Standing Up for the World

How many people need to stand up in order to create positive change on our planet?  Change is usually initiated by one insight or action. Movements begin with one or a few who care about this change.

h042luminousearth-5x7s-1      I admit I have never been an activist. As someone who has spent most of my life caring for family, college and career, preoccupied with personal growth  and spiritual realization, while living in comfort, I can recognize easily how much effort it takes to let go of personal concerns long enough to become involved in the greater picture of planetary and political issues.  Most Americans are busy with daily challenges and experiences, both positive and negative, and feel they have little energy or interest left for the bigger needs of the collective, hoping somehow our political structures will support us, since that is felt to be their job. I believe the majority feel, as I have often felt, they can help a person one on one, to get what they need, but trying to support the overwhelming greater needs of the planet seems both exhausting and impossible.

            All the ordinary and self-serving activities of my own life have happened with the backdrop of WW2 (as an infant), Korea (as a college student), the Civil Rights Movement,  the women’s movement, and Vietnam (as a  young mother), the Gulf War , and invasion of Iraq, the assassination of John and Robert Kennedy, the shooting of Martin Luther King, nuclear proliferation and numerous other tragedies of human interaction based on the delusion we are separate and must fight and eliminate one another.  I remember when we bought our first tv, and as an adolescent watching with horror films from WW2 showing the release of those few who survived the concentration camps. I remember watching the killing of Sirhan Sirhan iive on tv as I was ironing one morning shortly after JFK’s death.  I have watched the increase of violence – or at least our awareness of it – grow exponentially as our media became more sophisticated. And in the shadows of this most of us continue to lead ordinary lives.

            Today our world problems appear to be random terrorism, environmental degradation and threat, challenges to our educational opportunities and scientific integrity, the pressing needs of immigrants, corporate profits displacing human needs, challenges in healthcare, and the possible disappearance of jobs as technology advances.  And once again we are people in a cultural values division. Distrust of government, and fear of its impact on our personal lives is uprooting our peace of mind.  The challenges change but the cultural anxiety stays the same.

            Today we are more aware of what is happening everywhere, thanks to the web, and people are marching and writing, and pulling themselves away from their personal concerns to seek a voice in the larger collective.  Many average citizens are choosing to run for office. Sometimes those who speak up are met with harsh resistance, or the indifference of those who carry power.  But we humans are the web of society and we need to connect and interact for the good of the whole, and in many places this consciousness of our larger role in our society is starting to rise.

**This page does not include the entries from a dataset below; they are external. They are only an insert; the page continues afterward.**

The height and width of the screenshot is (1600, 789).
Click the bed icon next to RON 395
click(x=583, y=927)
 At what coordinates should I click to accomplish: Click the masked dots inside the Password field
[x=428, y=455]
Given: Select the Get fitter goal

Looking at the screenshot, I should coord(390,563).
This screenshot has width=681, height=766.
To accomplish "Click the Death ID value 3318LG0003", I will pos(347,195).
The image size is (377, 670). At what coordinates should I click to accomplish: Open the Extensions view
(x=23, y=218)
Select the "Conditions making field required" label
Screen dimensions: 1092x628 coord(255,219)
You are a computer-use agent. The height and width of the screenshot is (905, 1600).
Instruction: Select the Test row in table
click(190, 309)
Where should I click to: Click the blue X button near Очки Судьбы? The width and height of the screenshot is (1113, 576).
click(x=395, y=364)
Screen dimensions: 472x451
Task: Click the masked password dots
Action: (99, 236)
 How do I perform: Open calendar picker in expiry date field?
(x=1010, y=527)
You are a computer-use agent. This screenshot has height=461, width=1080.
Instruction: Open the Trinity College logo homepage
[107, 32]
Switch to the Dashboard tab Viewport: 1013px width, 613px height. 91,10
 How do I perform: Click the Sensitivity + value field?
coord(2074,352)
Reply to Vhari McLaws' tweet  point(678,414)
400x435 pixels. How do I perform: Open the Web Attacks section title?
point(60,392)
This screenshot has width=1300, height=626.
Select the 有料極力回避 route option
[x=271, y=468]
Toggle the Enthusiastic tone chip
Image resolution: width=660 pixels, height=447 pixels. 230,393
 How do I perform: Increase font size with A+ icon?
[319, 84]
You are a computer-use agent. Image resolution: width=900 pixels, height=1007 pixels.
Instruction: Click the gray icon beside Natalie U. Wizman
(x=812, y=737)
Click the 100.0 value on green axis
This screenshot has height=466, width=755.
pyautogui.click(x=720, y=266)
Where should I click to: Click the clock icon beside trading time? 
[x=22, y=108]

            Indigenous cultures thought and acted from a collective field for the welfare of the community.  Our great modern accomplishment of individualization has left in its shadow our capacity for awareness of and compassion for the whole.  Our inability to recognize that we are rooted in One consciousness, One source, no matter our intellectual theories about its nature, divides us into separate camps and identifications, and allows us to witness tragedy without much response, unless it is happening in our own neighborhood.

            But slowly we are beginning to recognize that what happens in one region of the world profoundly impacts all others.  We may still feel helpless at times to be a corrective force when greed and anger and violence emerge like a hurricane or volcanic eruption in the human experience, but it is harder to be unaffected and unmoved.

            It appears that every great movement or great invention arose through the insight of one person who inspired a small group and instigated a new perspective.

Every political, psychological, educational, spiritual theory,  and every new invention from the wheel to the automobile to the internet emerged from the smallest imaginative thought in one or a few creative minds or hearts.  Everything begins with one and expands (sometimes more slowly than we wish) into the world of thought and then into manifestation.  We think of it as genius when we like the ideas, and as horrors when they cause destruction.

            If you believe you are moved through spirit, what is the one thing you have to contribute to the world?  Is it an idea, a service, a movement from love, a potential that can help the life of a few or someday, perhaps many.  Find your own unique skill, something that moves you from the heart, and find a simple way to express it. If every one does one action for the good of the whole, the forces of good will outweigh the forces that cause suffering and pain.

Light and dark, joy and suffering, will always be part of this human experience, and the challenges bring many of us into personal searching for freedom and self-realization.  But this movement to awaken cannot be limited to the personal life – not if there is one consciousness under all experience or one source.  If you are clearing yourself from your personal suffering you are also clearing your lineage, opening new possibilities for the next generation.  If you will find the one thing for which you have the time and talent to contribute to the welfare of the whole, you will become part of  the future health and wellbeing of the planet.  We each need to release our self from fear and avoidance of the world, and bring the strength of our true nature , which holds love and creativity,  into the world we share.